Iacopo Ghisio, Head of Artificial Intelligence and Machine Learning Dept. at Gruppo MutuiOnline
As most of you probably know, Data Science is not a new discovery in the world of Innovation. Artificial Intelligence, Machine Learning, Advanced Analytics are just rebranding of science born more or less 100 years ago but tied up due to lack of computational resources. Thanks to a recent, last decade, boost in hardware resources, Data Science now has its deserved success.
What companies are seeing since then, it’s a ramp-up in reputation and salary of all those people smart, lucky, passionate, and competent enough to manage and build their career in such a complex ecosystem of tools and technologies that enable Data Science at the corporate level.
I am probably going to say something that happened to most of you that had the duty of hiring team members if I say that it’s common to find or being offered for a “highly skilled technical profile active in DS world willing to change for an opportunity.” That’s it! Those profiles are quite a few compared to the need, hence either you’re going to have the right budget, or you won’t be able to hire them; only, later on, you will realize that it’s not a good fit in your organization or the results are not in line with expectations. Not because of the person’s real skills (that by the way you have to be able
to assess during the interview), not because the technology is not fitting your IT department, not because the head of the department is not able to make this person effective in his job but just because your company is unique.
You have your processes, teams, and operational procedures already working like a swiss clock, but you probably do not have either data in the right format or data at all. Data Scientists mostly need data to work well, and you need to provide them. Ok, back to the beginning, a Data Scientist sometimes is considered a unicorn because of the skill set required for hitting the ground running and save the day and the budget.
Data Scientist sometimes is considered a unicorn because of the skill set required for hitting the ground running and save the day and the budget
A data scientist needs to:
• Understand the process in which she will act and that most likely she will change
• Understand the business that will be the primary client demanding results
• Use a technology that will fit into the company’s IT department without too much disruption
• Be able to provide self-standing, low maintenance, high performing software solution
• Oh yes, crunch the data and create performing ML models in few times in order to be a market first mover
In short, a data scientist should have a background in Math/Physics to build the model, an IT architect to turn it into a performant solution, a lean expert to review correctly the overlapping process, and a business consultant to turn a mathematical result into a business suggestion. I’m sorry if this isn’t the unicorn Wikipedia definition, but anyway looks like it’s difficult to find it; we’re back again to the beginning since you need to pay a lot for rare goods!
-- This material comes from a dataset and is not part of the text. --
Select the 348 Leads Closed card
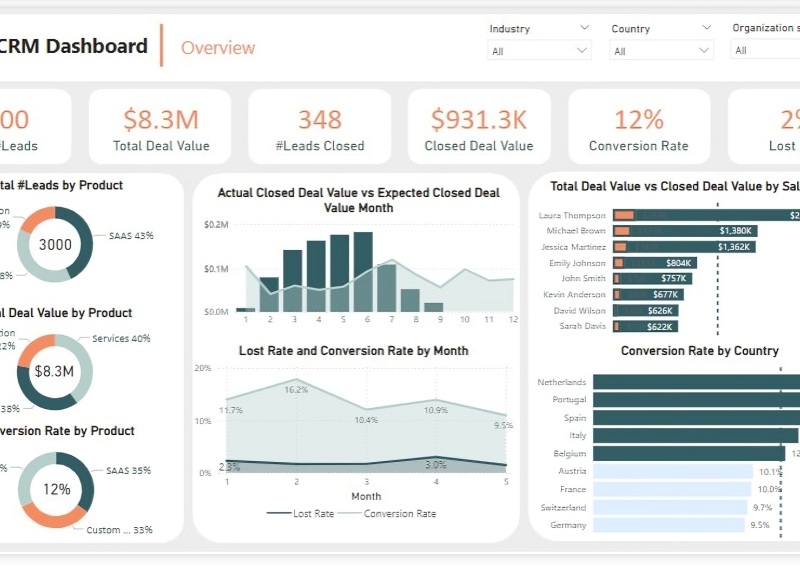This screenshot has width=800, height=567. pyautogui.click(x=320, y=127)
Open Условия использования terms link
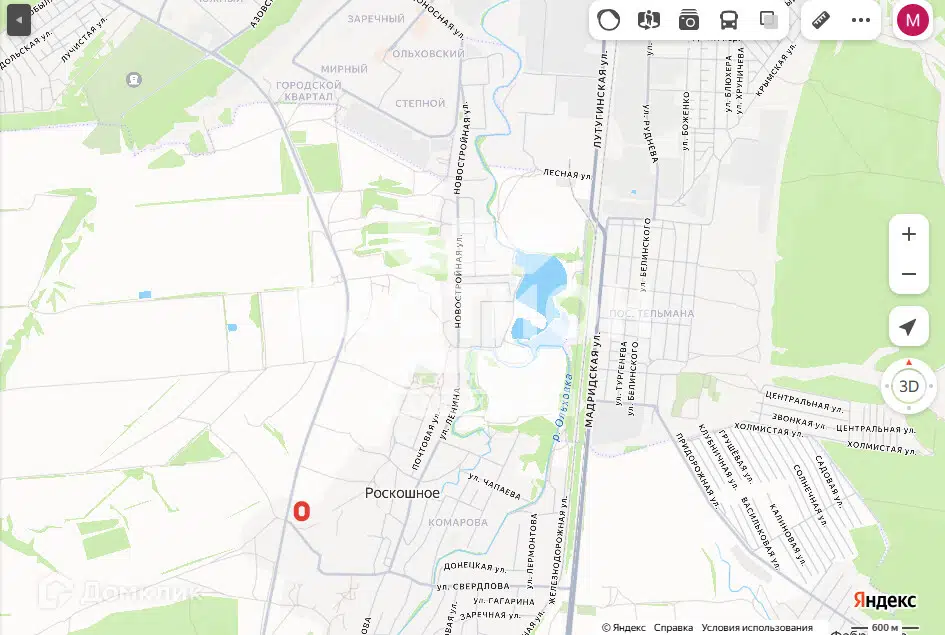 click(757, 628)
The above was my fresh start in the current company! To build a data science department with very few operative knowledge about it but with big expectations in terms of results: yes, I faced all the issues I described. Since I’m still here, I probably found one of the ways to succeed. I hope you can benefit from them:
You will most likely not find a person expert in your own business, so don’t make this blocking. You just need to have an organization flexible enough to welcome a new member, teach the basics to survive, and remove fences from other teams’ backyard.
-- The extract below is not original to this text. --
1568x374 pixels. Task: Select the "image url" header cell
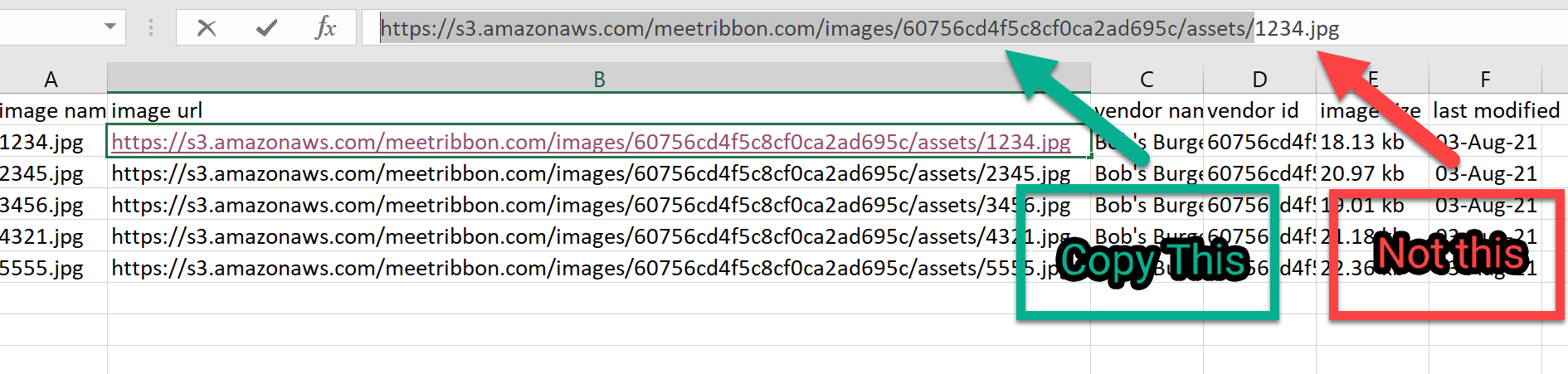(158, 110)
Your processes will need to change so accept it and do not be afraid of change; data must be collected correctly, and probably you are not doing this right unless you already have a data expert inside; results must fit into processes, and probably yours are not ready for a machine to provide them.
Unless you’re a startup, your technology is probably outdated, so be ready to adopt a new one. In data science, you have two choices: Python or R. Some years ago, just one had the correct set of tools to be production-ready, and since “it works on my machine” it’s not an option; I had really just one choice and was Python. Nowadays, it’s possible that also Java, .NET, or other languages will have a surrounding framework rich enough to not start models from scratch but pay real attention to the community: you can’t afford writing all from scratch.
Writing models (and understanding them) is surely necessary, but a background in coding with production quality is important; a suitable trade off is to accept lees knowledge in core data science for a good understanding of software engineering. Finally, yet importantly, the ability to explain and talk to a different audience is key in succeeding: at least one person in your geeks’ team need to have communication skills.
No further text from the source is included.